**WHAT IS BEING ASKED**
If a line in the data has the string "agent", please show it.

**SUPPLIED INFORMATION**
* * * * *
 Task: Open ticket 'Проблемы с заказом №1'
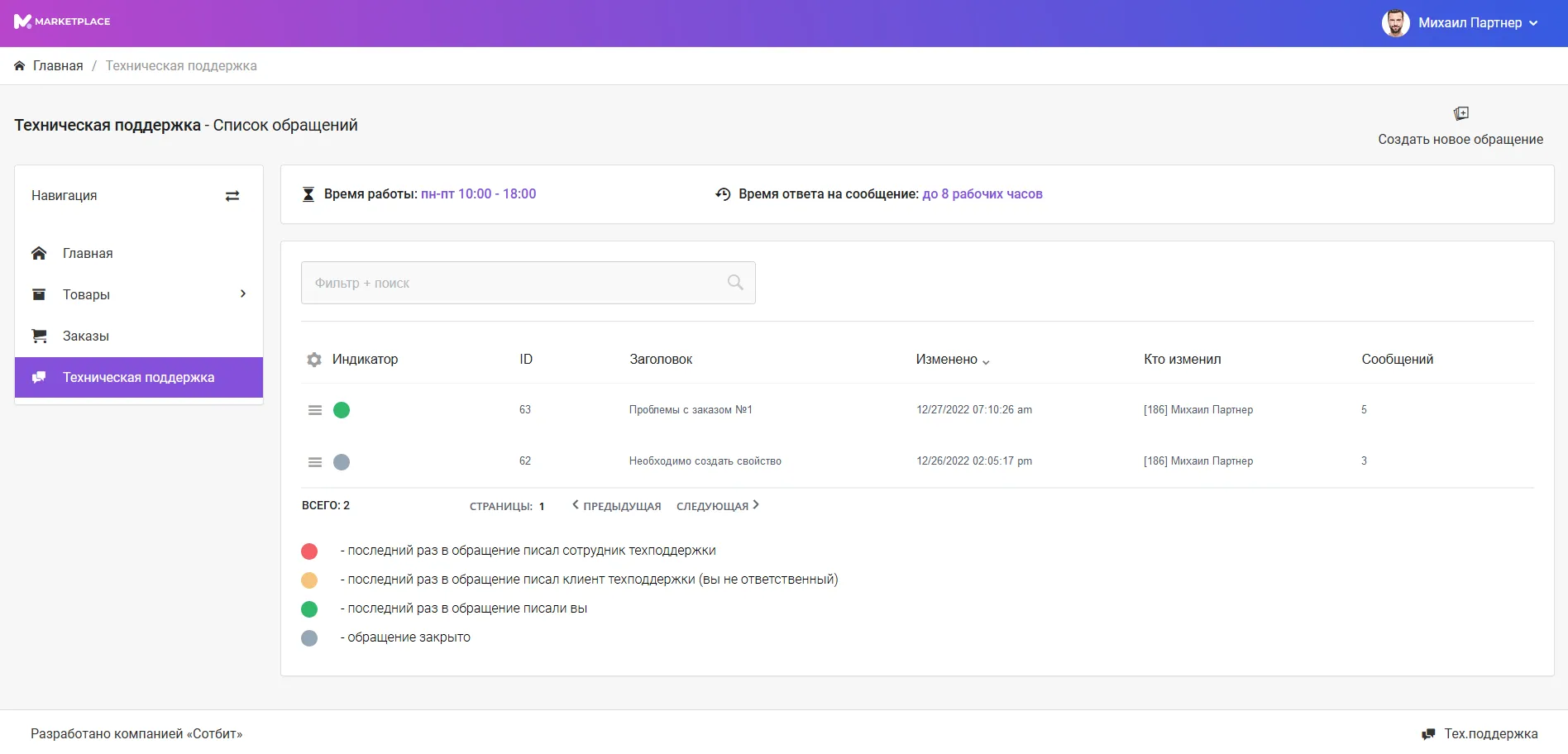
* * * * *
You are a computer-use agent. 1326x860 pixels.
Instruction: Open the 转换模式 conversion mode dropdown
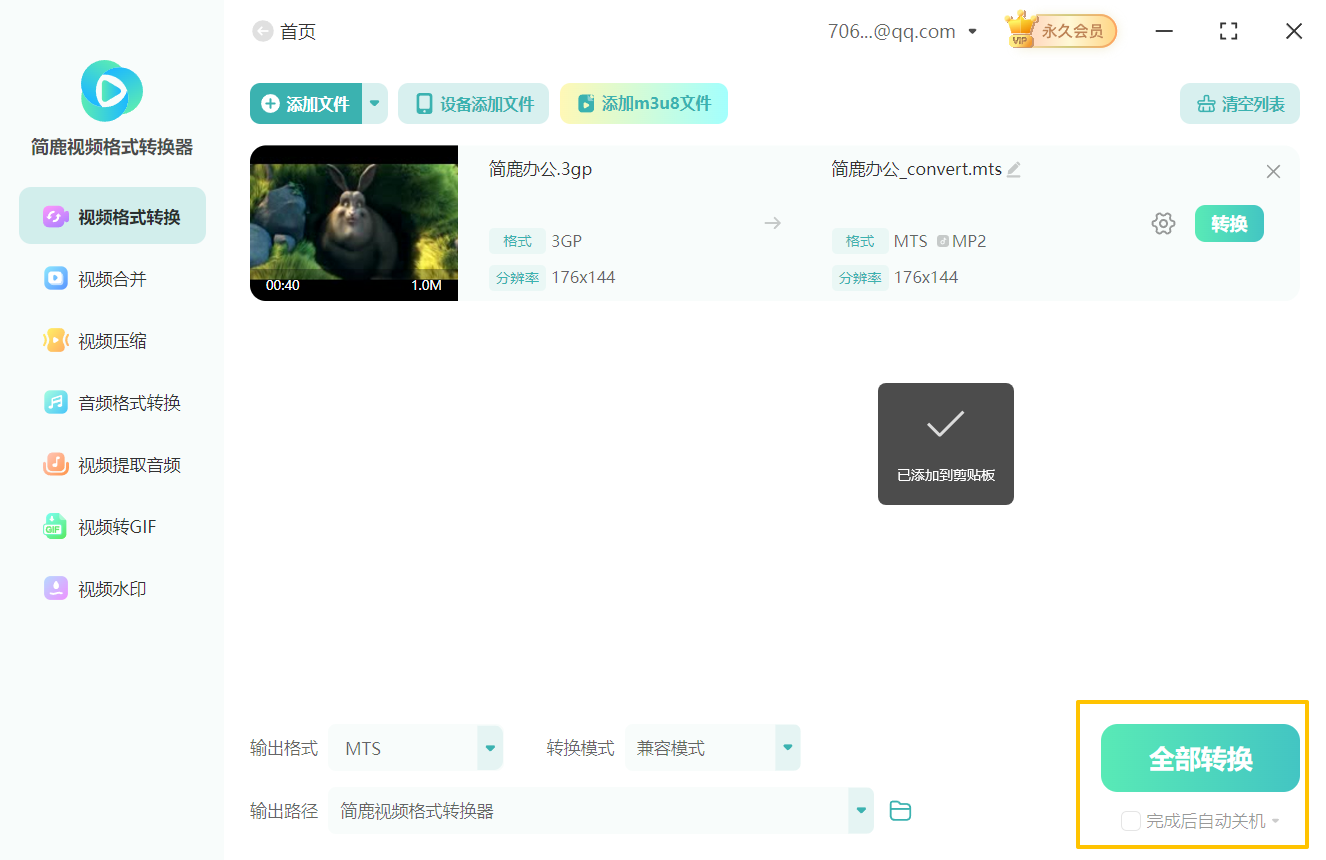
* * * * *
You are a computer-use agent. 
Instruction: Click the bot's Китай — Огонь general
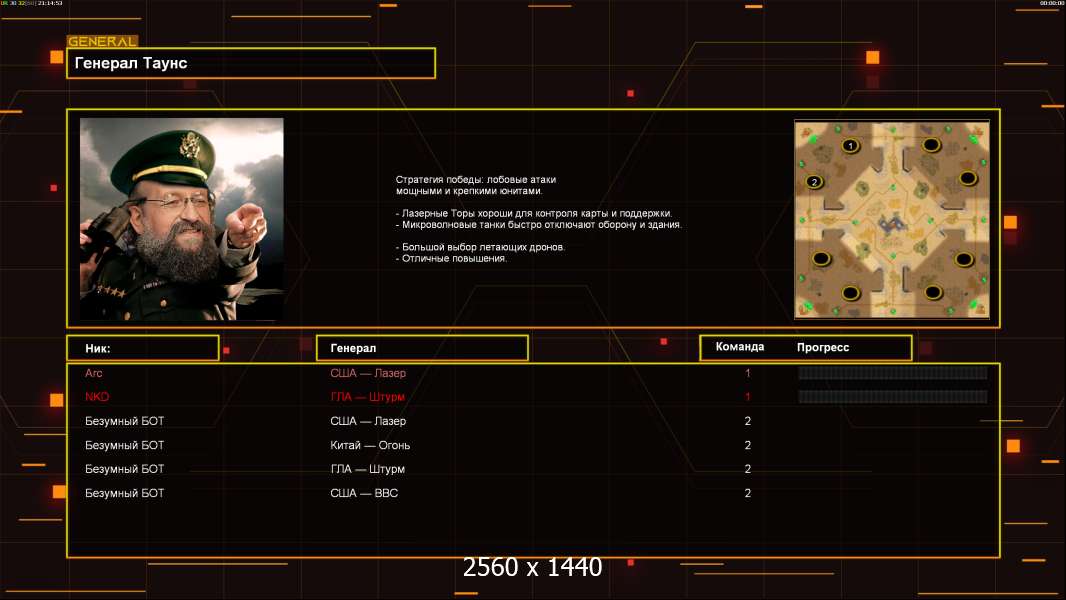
* * * * *
**SOLUTION TO THIS EXERCISE**
You are a computer-use agent. 1326x860 pixels.
You are a computer-use agent. 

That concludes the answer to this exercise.